Starting from the line that holds "benchmarkarizona.com (852, 1668)", print every line through the end of the records, first and last included.

━━━━━━━━

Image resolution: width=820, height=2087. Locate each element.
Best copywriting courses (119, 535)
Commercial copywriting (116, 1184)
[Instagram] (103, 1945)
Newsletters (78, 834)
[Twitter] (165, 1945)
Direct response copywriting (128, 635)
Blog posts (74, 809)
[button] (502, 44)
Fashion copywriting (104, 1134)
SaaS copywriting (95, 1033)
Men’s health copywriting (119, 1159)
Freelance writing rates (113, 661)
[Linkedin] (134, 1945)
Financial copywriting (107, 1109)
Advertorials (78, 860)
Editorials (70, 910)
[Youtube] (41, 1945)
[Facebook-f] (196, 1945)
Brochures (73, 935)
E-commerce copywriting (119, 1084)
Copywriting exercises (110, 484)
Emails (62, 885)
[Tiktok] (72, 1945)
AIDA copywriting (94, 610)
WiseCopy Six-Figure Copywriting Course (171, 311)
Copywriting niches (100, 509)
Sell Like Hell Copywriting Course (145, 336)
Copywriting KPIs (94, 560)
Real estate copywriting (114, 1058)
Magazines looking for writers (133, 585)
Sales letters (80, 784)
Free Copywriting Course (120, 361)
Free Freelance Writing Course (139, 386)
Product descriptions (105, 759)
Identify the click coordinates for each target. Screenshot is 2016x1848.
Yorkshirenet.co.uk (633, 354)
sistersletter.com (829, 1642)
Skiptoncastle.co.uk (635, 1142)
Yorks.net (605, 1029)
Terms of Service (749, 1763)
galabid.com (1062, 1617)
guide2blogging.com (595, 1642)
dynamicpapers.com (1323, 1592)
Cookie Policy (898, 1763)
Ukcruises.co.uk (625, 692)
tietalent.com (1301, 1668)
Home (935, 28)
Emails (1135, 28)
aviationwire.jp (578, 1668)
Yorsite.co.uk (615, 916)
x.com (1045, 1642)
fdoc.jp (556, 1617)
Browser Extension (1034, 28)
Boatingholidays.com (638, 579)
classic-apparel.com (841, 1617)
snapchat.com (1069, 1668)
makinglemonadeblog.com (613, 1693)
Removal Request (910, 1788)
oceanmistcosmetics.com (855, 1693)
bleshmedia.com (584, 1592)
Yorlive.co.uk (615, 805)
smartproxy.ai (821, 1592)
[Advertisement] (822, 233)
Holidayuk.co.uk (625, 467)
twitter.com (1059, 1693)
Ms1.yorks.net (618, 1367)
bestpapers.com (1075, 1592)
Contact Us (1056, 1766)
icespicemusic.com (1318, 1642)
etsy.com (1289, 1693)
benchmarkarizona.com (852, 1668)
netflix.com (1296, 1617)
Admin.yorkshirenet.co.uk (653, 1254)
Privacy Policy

━━━━━━━━

→ SOLUTION TO THIS EXERCISE
benchmarkarizona.com (852, 1668)
netflix.com (1296, 1617)
Admin.yorkshirenet.co.uk (653, 1254)
Privacy Policy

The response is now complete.